“If an activity constitutes a competition, then it’s not considered to be hazing,” the defense argued to the Florida Supreme Court.



Associated Press

TALLAHASSEE, Fla. – The Florida Supreme Court seemed skeptical last Wednesday that a former Florida A&M band member was participating in a competition and shouldn’t have been convicted of beating a bandmate to death under the state’s anti-hazing law.

Defense attorney Rupak Shah argued that the state’s anti-hazing law makes an exception for “customary athletic events or other similar contests or competitions.” He’s representing Dante Martin, 30, who is serving a 6-year, 5-month sentence for manslaughter and felony hazing in the 2011 death of Marching 100 drum major Robert Champion.

Champion, 26, of Decatur, Georgia, died after band members beat him in a hazing ritual called “Crossing Bus C.” He was pummeled as he made his way from the front to the rear of a band bus after a football game in Orlando.

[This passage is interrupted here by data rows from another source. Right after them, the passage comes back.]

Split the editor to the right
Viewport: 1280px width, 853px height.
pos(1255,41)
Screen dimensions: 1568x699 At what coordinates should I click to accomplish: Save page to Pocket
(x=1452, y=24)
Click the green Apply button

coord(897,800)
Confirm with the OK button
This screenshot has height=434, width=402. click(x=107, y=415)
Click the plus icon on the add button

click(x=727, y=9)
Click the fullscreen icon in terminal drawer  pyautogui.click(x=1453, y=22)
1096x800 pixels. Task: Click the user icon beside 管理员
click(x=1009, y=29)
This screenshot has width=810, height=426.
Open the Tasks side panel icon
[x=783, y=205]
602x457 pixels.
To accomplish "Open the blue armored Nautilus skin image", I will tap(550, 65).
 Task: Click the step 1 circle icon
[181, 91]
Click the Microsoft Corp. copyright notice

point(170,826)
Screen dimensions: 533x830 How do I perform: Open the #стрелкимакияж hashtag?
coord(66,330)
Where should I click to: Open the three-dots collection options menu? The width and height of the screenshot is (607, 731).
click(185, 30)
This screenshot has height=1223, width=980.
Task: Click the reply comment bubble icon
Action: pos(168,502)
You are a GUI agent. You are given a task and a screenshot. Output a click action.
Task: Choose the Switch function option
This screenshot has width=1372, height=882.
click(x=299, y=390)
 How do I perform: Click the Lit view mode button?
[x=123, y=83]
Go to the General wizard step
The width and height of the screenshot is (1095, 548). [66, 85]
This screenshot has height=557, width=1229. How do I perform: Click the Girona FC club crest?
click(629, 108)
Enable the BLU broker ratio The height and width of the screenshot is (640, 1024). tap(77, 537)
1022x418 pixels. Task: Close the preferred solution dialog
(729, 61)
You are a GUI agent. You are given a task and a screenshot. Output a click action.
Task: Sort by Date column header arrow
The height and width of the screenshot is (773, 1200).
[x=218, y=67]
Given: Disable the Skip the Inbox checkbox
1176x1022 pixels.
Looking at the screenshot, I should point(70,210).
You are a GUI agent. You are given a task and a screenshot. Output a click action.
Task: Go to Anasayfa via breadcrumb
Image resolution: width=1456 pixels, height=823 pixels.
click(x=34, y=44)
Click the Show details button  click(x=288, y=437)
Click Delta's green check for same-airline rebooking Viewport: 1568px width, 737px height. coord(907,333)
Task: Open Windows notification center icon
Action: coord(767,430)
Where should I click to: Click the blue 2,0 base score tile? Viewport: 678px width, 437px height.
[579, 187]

“If an activity constitutes a competition, then it’s not considered to be hazing,” Shah said. “There are brutal customary athletic events; there are brutal similar contests.”

“In which people are beaten?” asked Justice Charles Canady.

“What customary competition is there a beating of someone?” added Justice Peggy Quince.

Shah cited boxing and mixed martial arts as two examples.

Still, Justice Barbara Pariente added her skepticism.

Shah said that a dictionary definition of competition is perseverance and endurance to overcome an obstacle.”

Florida A&M’s famed Marching 100 band has played at Super Bowls and before U.S. presidents. It was suspended for more than a year after Champion’s death and began performing again at the beginning of the 2013 football season.